My name is Rachael, (which is the traditional spelling for Rachel.) I live just outside of Portland, Oregon with my husband and three kids. You can e-mail me at firstname.lastname@example.org. My blog is at https://www.rachaelzur.com/blog .
The reading by Samuel Delany, “Of Doubts and Dreams,” was a helpful starting point for me. I really question my abilities as a writer, and for a long time have seen that questioning as an indication that perhaps I’m not well suited to writing. Delany explaining the benefit of engaging with words from a place of doubt as a tool for good writing, is an exciting proposition to me. With both the reading by Barthes and Delany I felt that each author was describing writing in a way that was similar to a refined drawing that suggests a space or a figure, but does not fuss over every detail. It made me think of how Rudolf Arnheim says, “the gesture limits itself intelligently to emphasizing what matters.” Perhaps the practice of good artmaking, or of good writing, is to limit ourselves and our tools intelligently so that we may emphasize what matters.
The tenderness found in Hollis Frampton’s film is not overly sweetened by suffocating the viewer with details; Frampton emphasizes only what is most essential to the uniqueness of his grandmother. Some details are sorrowful, like the loss of her children; conversely the loss of her teeth that she gave to her grandson to play with adds humor and oddity. These pieces of information are just enough to give the viewer a sense the woman who was loved and missed. Perhaps what I enjoy most in the reading this week and in the film, is a concept that I can recognize from painting: the work must demonstrate enough information so that the viewer can identify some of the main concepts, but too much detail can kill the piece.
Looking forward to our discussions together,
A year and a half ago I moved from Norther California to a suburb outside of Portland, Oregon, with my husband and three children. Within a few months of moving here I joined an artist run gallery in Portland. Last month I had my first solo show there.
I am a student who is both excited and terrified with the prospect of writing. Being identified as having dyslexia midway through elementary school put me in a position of playing catch-up in academically up until late middle school. I took over a decade off between finishing my undergraduate degree and starting grad school, in part for personal reasons, but I was also anxious about whether I would be able to meet the writing challenges that an MFA program would demand. As I worked through making my decision to go to grad school (and where I would go to grad school), it became increasingly important to me to use this time to gather my courage and work to abandon my belief that writing well is outside of my grasp.

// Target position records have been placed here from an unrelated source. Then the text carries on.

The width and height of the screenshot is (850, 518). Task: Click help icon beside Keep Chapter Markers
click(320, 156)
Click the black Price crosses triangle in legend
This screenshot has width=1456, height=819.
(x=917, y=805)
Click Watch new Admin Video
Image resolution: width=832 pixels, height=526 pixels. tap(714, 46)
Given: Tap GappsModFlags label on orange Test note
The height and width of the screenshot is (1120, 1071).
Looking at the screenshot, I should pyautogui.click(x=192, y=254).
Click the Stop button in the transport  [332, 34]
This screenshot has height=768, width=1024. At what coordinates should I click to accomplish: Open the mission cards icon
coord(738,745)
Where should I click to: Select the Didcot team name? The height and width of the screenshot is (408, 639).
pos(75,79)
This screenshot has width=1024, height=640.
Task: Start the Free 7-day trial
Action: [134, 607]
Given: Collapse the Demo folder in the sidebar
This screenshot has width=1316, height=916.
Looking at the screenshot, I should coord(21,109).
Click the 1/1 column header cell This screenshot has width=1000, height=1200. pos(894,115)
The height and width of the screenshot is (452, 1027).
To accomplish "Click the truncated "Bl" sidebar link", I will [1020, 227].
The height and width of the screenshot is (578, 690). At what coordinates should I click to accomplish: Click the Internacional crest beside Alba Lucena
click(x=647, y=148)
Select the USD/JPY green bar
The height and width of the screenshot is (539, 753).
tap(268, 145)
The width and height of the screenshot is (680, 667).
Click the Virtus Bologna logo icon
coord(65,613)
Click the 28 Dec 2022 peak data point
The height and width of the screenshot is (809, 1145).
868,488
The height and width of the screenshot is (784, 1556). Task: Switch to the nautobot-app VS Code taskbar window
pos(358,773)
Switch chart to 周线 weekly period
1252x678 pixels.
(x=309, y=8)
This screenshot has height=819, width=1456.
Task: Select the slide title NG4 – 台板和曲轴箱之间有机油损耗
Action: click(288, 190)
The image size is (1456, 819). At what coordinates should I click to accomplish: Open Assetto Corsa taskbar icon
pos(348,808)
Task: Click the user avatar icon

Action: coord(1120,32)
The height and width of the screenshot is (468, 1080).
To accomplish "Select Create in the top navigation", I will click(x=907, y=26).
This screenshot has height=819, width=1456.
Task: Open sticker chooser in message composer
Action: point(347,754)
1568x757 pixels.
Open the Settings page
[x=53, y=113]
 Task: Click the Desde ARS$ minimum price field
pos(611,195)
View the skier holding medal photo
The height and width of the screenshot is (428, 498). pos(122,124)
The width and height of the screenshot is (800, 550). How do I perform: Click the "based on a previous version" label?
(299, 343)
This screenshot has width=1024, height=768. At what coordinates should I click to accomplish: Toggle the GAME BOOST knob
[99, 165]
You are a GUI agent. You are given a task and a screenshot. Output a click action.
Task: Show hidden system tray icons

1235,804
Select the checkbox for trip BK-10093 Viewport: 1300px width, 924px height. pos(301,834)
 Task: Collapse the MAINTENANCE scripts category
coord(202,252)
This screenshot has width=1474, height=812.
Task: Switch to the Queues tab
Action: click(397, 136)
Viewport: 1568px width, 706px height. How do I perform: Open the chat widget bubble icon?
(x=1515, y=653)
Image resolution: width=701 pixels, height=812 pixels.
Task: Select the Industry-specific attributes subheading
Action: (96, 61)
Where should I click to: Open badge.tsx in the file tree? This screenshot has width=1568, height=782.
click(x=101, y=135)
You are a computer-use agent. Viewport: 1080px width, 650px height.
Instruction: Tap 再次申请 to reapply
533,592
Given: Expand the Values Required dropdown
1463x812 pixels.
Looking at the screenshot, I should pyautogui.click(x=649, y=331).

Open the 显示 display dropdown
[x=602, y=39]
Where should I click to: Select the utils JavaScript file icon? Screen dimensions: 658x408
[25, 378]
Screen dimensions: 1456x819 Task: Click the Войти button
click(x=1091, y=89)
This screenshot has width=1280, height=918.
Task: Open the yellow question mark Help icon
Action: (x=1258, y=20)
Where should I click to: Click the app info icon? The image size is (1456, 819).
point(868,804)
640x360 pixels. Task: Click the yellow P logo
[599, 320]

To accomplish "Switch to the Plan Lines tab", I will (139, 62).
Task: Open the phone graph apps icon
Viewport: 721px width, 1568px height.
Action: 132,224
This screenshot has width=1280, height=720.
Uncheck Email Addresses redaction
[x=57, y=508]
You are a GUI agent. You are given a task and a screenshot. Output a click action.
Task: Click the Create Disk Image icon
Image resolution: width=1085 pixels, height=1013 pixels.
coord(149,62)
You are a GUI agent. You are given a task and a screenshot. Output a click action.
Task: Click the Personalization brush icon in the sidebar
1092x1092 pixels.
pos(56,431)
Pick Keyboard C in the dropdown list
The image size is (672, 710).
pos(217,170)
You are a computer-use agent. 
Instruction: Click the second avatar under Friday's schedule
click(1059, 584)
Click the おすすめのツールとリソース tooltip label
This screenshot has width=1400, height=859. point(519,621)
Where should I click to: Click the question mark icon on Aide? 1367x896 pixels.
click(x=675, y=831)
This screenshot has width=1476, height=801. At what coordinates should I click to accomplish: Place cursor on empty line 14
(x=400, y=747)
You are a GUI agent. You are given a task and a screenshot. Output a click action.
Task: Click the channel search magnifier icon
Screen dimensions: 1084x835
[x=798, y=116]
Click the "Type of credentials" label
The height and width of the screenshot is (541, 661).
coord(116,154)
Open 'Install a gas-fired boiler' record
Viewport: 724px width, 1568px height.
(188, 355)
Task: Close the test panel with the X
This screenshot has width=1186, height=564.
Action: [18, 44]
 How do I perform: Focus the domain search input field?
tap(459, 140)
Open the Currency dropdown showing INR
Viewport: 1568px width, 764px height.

My apprehension about the level of writing I would be doing in grad school became a catalyst for the art work that I am making now. My paintings are abstract and center on a preoccupation with language from my point of view as someone with dyslexia. I’m creating forms that are exaggerations of how, letters, numbers, or words feel to me when I am tired and my strategies for decoding written language begin to break down. These paintings play with the boundaries of two and three dimensions on surfaces. The paint is often used to form both the image and the structure of the piece.
The readings for this week have given me much to think about, that the doubts that I feel about writing have the potential to become a valuable tool in how I choose to arrange my words.